This was not shaping up to be my proudest moment. It was fixing to become a colossal temper tantrum, actually. I didn't let that realization stop me. "I don't want to go to OSU when I got into Columbia." I searched for a metaphor that might compute better for him. "That's like drivin' a beater truck when you have an Audi in the garage."

"But they said they'd pay for everything, even textbooks, that they'd give you some kind of stipend for attending—"

If I was thinking straight, I would've explained that we were nowhere near the income level where Columbia would expect any kind of financial contribution from us, either, as I added some much-needed diversity to their roster. I wasn't. "You have a GED, Curly," I bit out. "You don't know one college from another."

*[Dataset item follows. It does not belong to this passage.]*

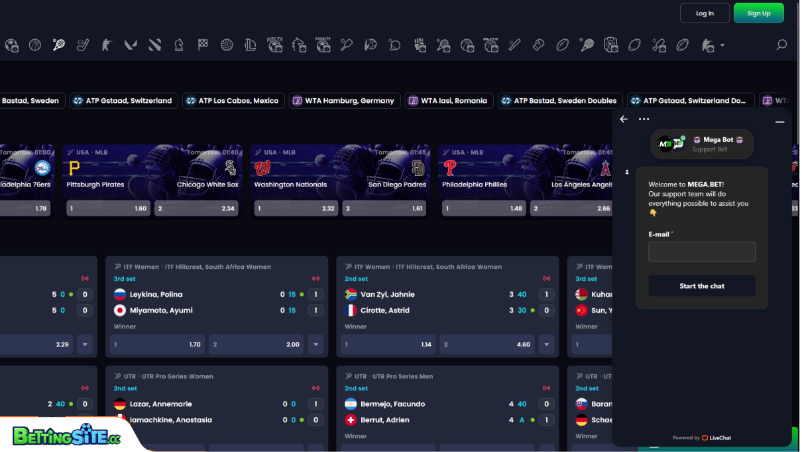Select the Tennis racket sport icon

coord(59,45)
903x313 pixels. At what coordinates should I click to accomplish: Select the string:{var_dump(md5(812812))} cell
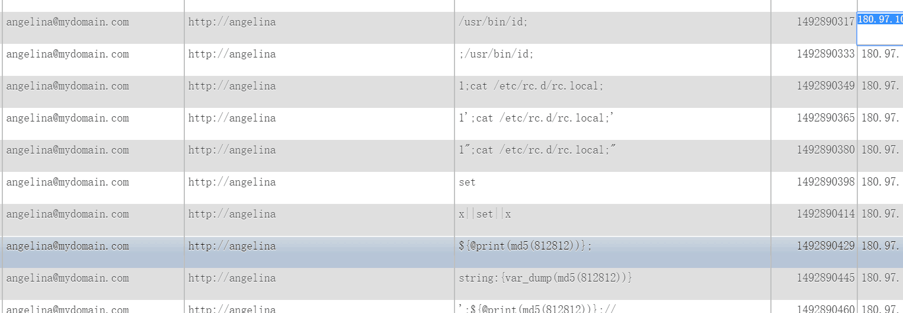click(x=613, y=284)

My mama would've really let me have it, if she'd been home from work and heard me spouting off. Curly was well-aware that I was smarter than him (if not necessarily wiser) and kind of sensitive about it. I figured don't be an ass was about to be the next thing out of his mouth, but then he just laughed. "Lord—" he dragged it out with a drawl into Lawd, like my stepgranddaddy Ed, who'd crawled out from under a rock in the Ozarks— "the boy ain't even left home yet and he's already forgotten where he came from. I'll try not to embarrass you too much when you bring some high-falutin' girl home for Christmas, all right?"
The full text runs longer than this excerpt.